Somehow it seems to me that I am not as visible as I always was.
Unfortunately, it was not due to weight loss.
At the bank, I am treated as if I’m slightly dimwitted.
Polite young tellers that have none of the life experiences I have,
Speak a little more loudly than needed, and ask.
Do you need your receipt for your folders?
I can’t resist saying, I need it to check you entered it correctly.
Does this mean that I have become a crotchety old lady?
Am I going to wear purple now?
How will my time be used?
How am I going to make it? I don’t even knit.
Should I give up? Nah … not gonna happen.
I start by refusing to disappear.
When I am shuffled along because I am asking too many questions.
I don’t leave the line until I get answers.
Do I care if I hold up that line?
Nah … Not in this lane.
Some are bored with the time they now have, but not me.
If I start something at 9:30 at night and it takes 4 hours because I’m “retired’.
It doesn’t matter, as I can choose to sleep until I wake.
But wait! I can’t sleep in. I have no time.
I need to meet the girls for our morning walk and coffee.
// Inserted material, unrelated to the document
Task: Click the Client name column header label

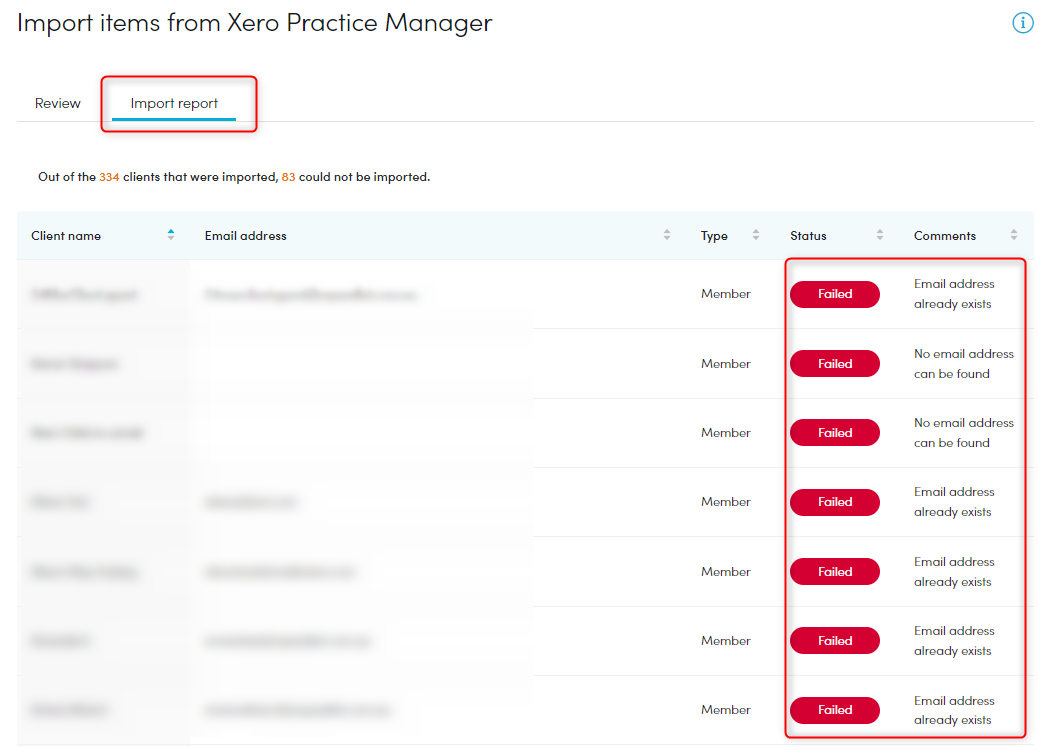Action: coord(66,236)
They say I won’t have structured time any longer.
Really? I like getting 15% off manicures on a Monday.
First-rate movies for $8 Thursdays and senior rates at the Drug store Tuesday.
Eating out, we have preferred prices for seniors if we go early.
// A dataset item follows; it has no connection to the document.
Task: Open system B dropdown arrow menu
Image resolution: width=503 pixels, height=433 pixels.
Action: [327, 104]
My life is structured just the way I like it.
I no longer discuss ailments except with the girls.
People might assume that’s all I talk of.
But then they would miss that I plan to go to Rome next year.
No, not on a tour bus.
I will run a night time half marathon following the lights of Rome.
When people ask what I do, I now say I am a murder mystery writer.
They look at me and say, why murder mysteries?
I smile and say it’s based on my background and what I know.
Do I elaborate and tell them I was a poison information specialist?
Nah … not gonna happen!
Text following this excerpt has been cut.